- [What you have to do]:
Give the entries from the very first line through the line containing "coord(937,528)", including that line, as a JSON list of strings with one string per line and blank lines left out.

- [Source data]:
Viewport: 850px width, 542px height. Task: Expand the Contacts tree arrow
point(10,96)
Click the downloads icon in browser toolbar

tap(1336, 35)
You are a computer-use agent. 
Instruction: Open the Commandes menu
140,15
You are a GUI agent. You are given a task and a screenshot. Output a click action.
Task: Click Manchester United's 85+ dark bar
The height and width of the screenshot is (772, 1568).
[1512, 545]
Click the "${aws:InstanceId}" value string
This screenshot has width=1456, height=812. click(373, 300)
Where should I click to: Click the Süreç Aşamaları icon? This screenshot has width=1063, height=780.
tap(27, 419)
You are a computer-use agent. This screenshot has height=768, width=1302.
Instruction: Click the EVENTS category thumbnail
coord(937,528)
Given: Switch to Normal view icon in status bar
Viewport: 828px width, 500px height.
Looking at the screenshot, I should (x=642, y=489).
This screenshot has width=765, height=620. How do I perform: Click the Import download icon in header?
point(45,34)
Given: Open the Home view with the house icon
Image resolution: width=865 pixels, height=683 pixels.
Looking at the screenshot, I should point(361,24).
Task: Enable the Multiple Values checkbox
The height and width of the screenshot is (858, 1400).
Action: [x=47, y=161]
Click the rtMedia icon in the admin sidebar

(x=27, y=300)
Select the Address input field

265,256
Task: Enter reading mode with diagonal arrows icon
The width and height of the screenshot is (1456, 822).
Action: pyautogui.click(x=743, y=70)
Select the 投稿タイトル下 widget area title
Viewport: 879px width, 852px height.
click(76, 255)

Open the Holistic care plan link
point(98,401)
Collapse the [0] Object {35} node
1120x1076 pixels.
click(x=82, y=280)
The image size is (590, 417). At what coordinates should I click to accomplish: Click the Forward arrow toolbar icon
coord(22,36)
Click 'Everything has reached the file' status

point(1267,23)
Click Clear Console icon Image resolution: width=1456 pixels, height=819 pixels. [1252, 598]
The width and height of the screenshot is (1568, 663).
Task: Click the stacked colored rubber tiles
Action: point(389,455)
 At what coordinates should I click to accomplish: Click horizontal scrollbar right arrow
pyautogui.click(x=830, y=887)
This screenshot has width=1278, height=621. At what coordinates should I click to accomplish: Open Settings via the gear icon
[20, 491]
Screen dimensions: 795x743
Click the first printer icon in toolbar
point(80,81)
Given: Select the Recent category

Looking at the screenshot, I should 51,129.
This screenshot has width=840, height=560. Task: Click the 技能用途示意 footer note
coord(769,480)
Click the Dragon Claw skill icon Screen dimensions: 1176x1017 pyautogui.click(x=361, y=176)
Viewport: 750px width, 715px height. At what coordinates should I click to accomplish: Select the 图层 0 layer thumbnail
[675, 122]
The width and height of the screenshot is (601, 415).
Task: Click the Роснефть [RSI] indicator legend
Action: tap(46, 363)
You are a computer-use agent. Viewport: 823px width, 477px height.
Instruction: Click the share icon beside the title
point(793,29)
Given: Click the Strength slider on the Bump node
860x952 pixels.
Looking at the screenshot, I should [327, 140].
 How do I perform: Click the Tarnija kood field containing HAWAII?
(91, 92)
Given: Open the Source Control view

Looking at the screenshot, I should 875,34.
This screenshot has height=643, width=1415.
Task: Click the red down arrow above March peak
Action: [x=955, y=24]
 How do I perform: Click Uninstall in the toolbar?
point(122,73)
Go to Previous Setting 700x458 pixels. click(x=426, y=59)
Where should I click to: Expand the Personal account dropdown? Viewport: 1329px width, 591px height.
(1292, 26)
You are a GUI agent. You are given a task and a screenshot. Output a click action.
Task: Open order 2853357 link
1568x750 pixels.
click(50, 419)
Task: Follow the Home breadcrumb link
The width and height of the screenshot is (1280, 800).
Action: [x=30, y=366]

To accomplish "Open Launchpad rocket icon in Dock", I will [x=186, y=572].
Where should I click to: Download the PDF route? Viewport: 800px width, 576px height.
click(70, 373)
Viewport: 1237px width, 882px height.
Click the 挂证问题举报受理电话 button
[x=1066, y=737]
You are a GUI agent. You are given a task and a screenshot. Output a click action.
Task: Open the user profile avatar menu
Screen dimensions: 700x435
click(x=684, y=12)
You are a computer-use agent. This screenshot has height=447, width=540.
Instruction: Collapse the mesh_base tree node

- [Answer for the task]:
[
  "Viewport: 850px width, 542px height. Task: Expand the Contacts tree arrow",
  "point(10,96)",
  "Click the downloads icon in browser toolbar",
  "tap(1336, 35)",
  "You are a computer-use agent. ",
  "Instruction: Open the Commandes menu",
  "140,15",
  "You are a GUI agent. You are given a task and a screenshot. Output a click action.",
  "Task: Click Manchester United's 85+ dark bar",
  "The height and width of the screenshot is (772, 1568).",
  "[1512, 545]",
  "Click the \"${aws:InstanceId}\" value string",
  "This screenshot has width=1456, height=812. click(373, 300)",
  "Where should I click to: Click the Süreç Aşamaları icon? This screenshot has width=1063, height=780.",
  "tap(27, 419)",
  "You are a computer-use agent. This screenshot has height=768, width=1302.",
  "Instruction: Click the EVENTS category thumbnail",
  "coord(937,528)"
]